## DATA FOR THIS EXERCISE
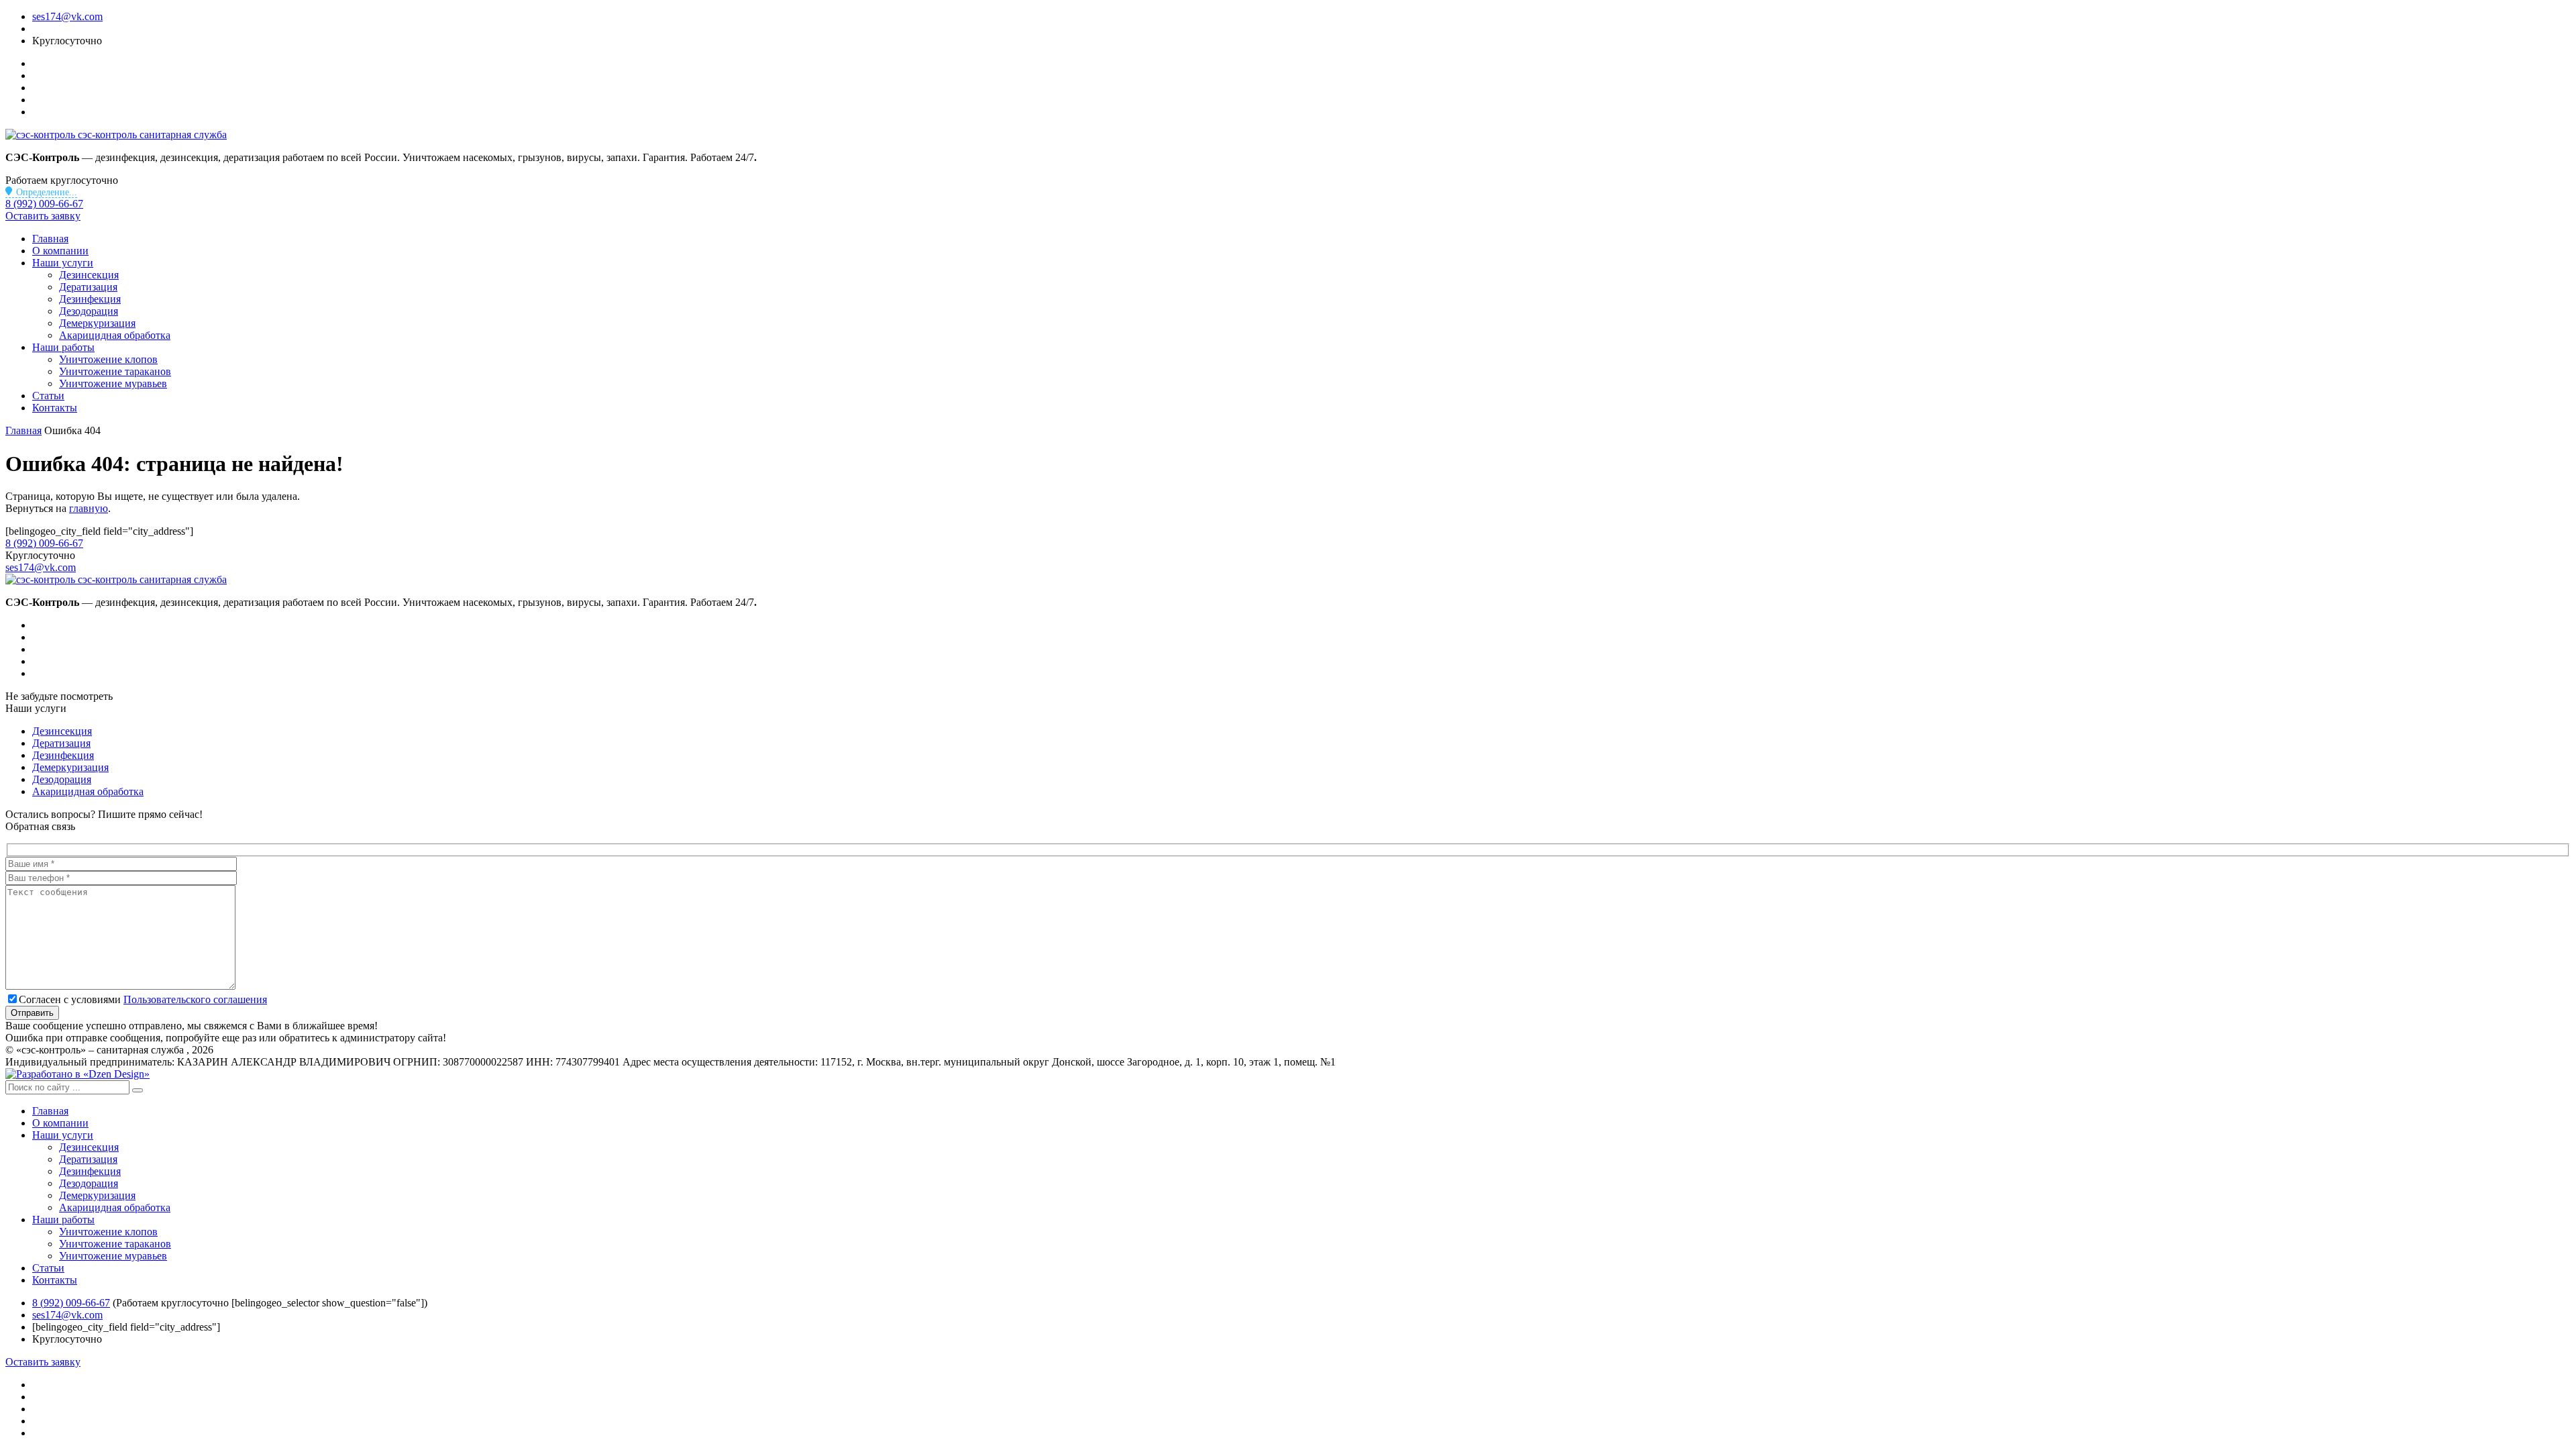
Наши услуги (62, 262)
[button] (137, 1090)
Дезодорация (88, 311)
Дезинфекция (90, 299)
---
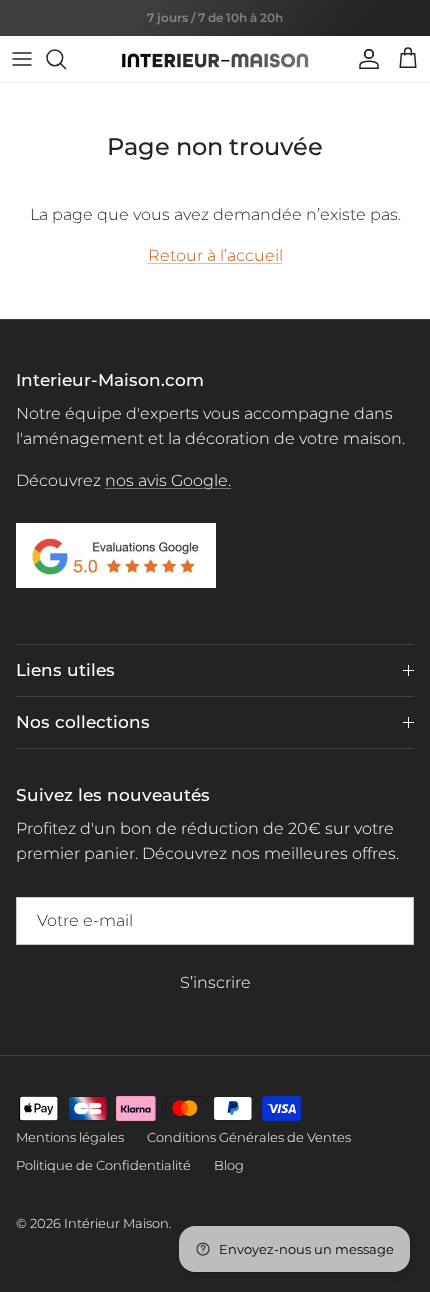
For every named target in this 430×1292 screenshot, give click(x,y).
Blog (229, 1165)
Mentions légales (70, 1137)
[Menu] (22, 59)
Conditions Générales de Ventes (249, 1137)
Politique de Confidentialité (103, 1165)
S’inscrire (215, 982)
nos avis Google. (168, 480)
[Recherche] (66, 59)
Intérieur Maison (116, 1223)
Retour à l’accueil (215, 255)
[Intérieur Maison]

## EXERCISE GOAL
Since only part of the listing is wanted, copy exactly the lines from the one holding "nos avis Google. (168, 480)" to the one holding "[Intérieur Maison]", both included.

## THE COMPLETED TASK
nos avis Google. (168, 480)
[Recherche] (66, 59)
Intérieur Maison (116, 1223)
Retour à l’accueil (215, 255)
[Intérieur Maison]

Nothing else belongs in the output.